# [O que fazer]
Como fica o trecho do texto sobre democracia organizacional que começa em "Nas lições de" e termina em "o da cidadania." se você substituir "democracia organizacional" por "democracia empresarial"?

# [Texto fornecido]
== == ==

Nas lições de José Eduardo de Farias, este explica que o eixo central da democracia organizacional não esta situado no espaço da cidadania, mas sim no espaço da produção, e que a partir desta, seria irradiada sobre os demais espaços, inclusive o da cidadania.

Verifica-se, portanto, que com o fortalecimento da democracia organizacional esta se preterindo, ou colocando em segundo plano, os direitos oriundos da prática da cidadania, o que por sua vez, constitui fator extremamente negativo, sob o ponto de vista da sociedade dos homens do mundo explorado, ou subdesenvolvido, que perdem espaço conquistado ao longo de séculos de lutas e discursos das legítimas autoridades legislativas da democracia representativa.

Ademais, seguindo o entendimento do Tribunal Constitucional Federal Alemão, não se deve permitir a ingerência de organismos internacionais na economia local, de modo que permita um desenvolvimento econômico às custas da redução da qualidade de vida dos trabalhadores, da economia local e das sociedades que se concentram às margens das áreas de produção, principalmente industriais, em decorrência da poluição, em quaisquer de suas formas.

Em relação à importância no trato da questão ecológica pelas corporações internacionais, o autor em tela ressalta que: “o risco de ruptura do “equilíbrio ecológico” do sistema econômico acabaria funcionando, desta maneira, como uma espécie de “horizonte de sentido” para as corporações.”

== == ==

Listagem de dados
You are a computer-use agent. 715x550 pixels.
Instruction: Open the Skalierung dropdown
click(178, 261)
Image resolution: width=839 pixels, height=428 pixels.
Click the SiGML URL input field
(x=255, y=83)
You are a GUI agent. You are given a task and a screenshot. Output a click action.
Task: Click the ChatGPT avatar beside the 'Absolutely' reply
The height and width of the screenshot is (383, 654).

== == ==

# [Solução da tarefa]
Nas lições de José Eduardo de Farias, este explica que o eixo central da democracia empresarial não esta situado no espaço da cidadania, mas sim no espaço da produção, e que a partir desta, seria irradiada sobre os demais espaços, inclusive o da cidadania.